Recommendations

March 27, 2024

Earned Trust through AI System Assurance

The public, consumers, customers, workers, regulators, shareholders, and others need reliable information to make choices about AI systems. To justify public trust in, and reduce potential harms from, AI systems, it will be important to develop “accountability inputs” including better information about AI systems as well as independent evaluations of their performance, limitations, and governance. AI actors should be held accountable for claims they make about AI systems and for meeting established thresholds for trustworthy AI. Government should advance the AI accountability ecosystem by encouraging, supporting, and/or compelling these inputs. Doing this work is a natural follow-on to the AI EO, which establishes a comprehensive set of actions on AI governance; the White House Blueprint for an AI Bill of Rights, which identified the properties that should be expected from algorithmic systems; and NIST’s AI RMF, which recommended a set of approaches to AI risk management. To advance AI accountability policies and practices, we recommend guidance, support, and the development of regulatory requirements.

GUIDANCE

SUPPORT

REGULATORY REQUIREMENTS

GUIDANCE

Audits and auditors: Federal government agencies should work with stakeholders as appropriate to create guidelines for AI audits and auditors, using existing and/or new authorities.

Independent AI audits and evaluations are central to any accountability structure. To help create clarity and utility around independent audits, we recommend that the government work with stakeholders to create basic guidelines for what an audit covers and how it is conducted – guidance that will undoubtedly have some general components and some domain-specific ones. This work would likely include the creation of auditor certifications and audit methodologies, as well as mechanisms for regulatory recognition of appropriate certifications and methodologies.

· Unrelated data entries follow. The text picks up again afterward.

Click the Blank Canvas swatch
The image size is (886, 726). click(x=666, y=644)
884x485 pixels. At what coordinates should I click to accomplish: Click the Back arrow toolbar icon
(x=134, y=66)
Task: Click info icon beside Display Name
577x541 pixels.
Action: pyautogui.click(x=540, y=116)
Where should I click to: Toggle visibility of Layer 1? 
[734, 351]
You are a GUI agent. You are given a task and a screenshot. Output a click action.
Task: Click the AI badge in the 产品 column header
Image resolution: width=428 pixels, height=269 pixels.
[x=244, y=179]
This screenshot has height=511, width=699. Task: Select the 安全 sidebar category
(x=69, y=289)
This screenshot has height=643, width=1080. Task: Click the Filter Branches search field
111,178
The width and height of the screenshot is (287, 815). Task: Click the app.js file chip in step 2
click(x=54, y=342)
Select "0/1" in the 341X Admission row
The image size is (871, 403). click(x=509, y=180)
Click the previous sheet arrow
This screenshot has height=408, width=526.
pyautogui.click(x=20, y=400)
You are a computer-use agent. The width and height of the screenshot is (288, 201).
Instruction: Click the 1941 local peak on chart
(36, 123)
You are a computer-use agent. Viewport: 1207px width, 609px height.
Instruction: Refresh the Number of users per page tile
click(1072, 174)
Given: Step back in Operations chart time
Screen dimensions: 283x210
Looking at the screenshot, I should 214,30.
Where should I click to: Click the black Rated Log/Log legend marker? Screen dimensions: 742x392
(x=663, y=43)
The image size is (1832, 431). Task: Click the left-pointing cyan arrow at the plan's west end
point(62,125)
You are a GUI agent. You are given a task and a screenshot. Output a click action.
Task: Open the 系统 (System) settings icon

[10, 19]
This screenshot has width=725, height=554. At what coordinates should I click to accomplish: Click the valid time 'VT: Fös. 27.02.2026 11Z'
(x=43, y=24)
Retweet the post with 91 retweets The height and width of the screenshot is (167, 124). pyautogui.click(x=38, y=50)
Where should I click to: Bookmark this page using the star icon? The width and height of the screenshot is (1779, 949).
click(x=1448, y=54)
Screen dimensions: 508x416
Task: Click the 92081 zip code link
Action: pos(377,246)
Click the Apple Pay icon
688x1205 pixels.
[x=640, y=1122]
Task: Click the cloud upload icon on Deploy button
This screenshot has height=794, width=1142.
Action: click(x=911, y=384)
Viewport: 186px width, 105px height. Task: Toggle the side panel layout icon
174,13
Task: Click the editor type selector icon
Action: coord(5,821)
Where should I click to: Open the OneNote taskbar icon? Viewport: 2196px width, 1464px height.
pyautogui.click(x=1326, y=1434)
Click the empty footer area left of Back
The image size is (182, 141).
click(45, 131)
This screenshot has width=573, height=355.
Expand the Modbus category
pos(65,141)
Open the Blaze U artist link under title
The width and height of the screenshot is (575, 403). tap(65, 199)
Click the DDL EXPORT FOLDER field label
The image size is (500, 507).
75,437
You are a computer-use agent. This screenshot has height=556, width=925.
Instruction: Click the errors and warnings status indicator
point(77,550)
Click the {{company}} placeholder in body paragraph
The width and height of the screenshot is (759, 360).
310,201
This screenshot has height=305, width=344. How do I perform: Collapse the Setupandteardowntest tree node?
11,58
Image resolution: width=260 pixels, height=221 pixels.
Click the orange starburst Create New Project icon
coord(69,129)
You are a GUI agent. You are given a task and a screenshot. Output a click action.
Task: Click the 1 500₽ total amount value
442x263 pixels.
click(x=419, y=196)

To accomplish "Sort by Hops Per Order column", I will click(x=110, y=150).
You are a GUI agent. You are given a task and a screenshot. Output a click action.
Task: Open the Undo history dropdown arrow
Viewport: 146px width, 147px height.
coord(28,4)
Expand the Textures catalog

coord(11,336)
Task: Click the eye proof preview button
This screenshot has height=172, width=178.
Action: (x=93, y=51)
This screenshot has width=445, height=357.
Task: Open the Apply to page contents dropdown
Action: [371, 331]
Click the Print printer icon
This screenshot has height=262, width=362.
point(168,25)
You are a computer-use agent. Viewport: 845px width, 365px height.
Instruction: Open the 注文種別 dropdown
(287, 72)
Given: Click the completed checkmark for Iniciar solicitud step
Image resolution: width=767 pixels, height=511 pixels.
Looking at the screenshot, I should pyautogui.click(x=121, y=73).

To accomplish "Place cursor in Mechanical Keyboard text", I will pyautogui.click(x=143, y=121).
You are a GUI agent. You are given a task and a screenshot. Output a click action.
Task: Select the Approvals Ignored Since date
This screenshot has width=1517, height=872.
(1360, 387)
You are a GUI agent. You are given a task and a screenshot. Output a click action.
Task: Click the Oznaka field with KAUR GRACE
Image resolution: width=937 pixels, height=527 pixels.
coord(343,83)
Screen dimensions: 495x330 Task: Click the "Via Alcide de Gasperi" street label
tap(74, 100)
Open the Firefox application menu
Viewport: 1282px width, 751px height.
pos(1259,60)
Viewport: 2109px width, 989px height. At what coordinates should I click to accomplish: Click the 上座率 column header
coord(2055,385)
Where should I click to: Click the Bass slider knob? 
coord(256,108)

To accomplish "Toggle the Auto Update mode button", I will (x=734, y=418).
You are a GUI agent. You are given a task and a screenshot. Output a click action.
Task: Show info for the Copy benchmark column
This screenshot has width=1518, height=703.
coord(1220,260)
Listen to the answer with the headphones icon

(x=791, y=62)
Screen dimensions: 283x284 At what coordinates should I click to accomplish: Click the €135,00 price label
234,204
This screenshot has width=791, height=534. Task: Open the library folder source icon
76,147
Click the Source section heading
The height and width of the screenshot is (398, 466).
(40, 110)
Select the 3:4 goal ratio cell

Auditors should adhere to consensus standards and audit criteria where possible, recognizing that some will be specific to particular risks (e.g., dangerous capabilities in a foundation model) and/or particular deployment contexts (e.g., discriminatory impact in hiring). Much work is required to create those standards – which NIST and others are undertaking. Audits and other evaluations are being rolled out now concurrently with the development of technical standards. Especially where evaluators are not yet relying on consensus standards, it is important that they show their work so that they too are subject to evaluation. Auditors should disclose methodological choices and auditor independence criteria, with the goal of standardizing such methods and criteria as appropriate. The goals of safeguarding sensitive information and ensuring auditor independence and appropriate expertise may militate towards a certification process for qualified auditors.

AI audits should, at a minimum, be able to evaluate claims made about an AI system’s fitness for purpose, performance, processes, and controls. Regardless of claims made, an audit should apply substantive criteria arrived at through broad stakeholder inquiry across the AI system lifecycle. Areas of review might include:

Risk mitigation and management, including harm prevention;
Data quality and governance;
Communication (e.g., documentation, disclosure, provenance); and
Governance or process controls.

As valuable as they are, independent evaluations, including audits, do not derogate from the importance of regulatory inspection of AI systems and their effects.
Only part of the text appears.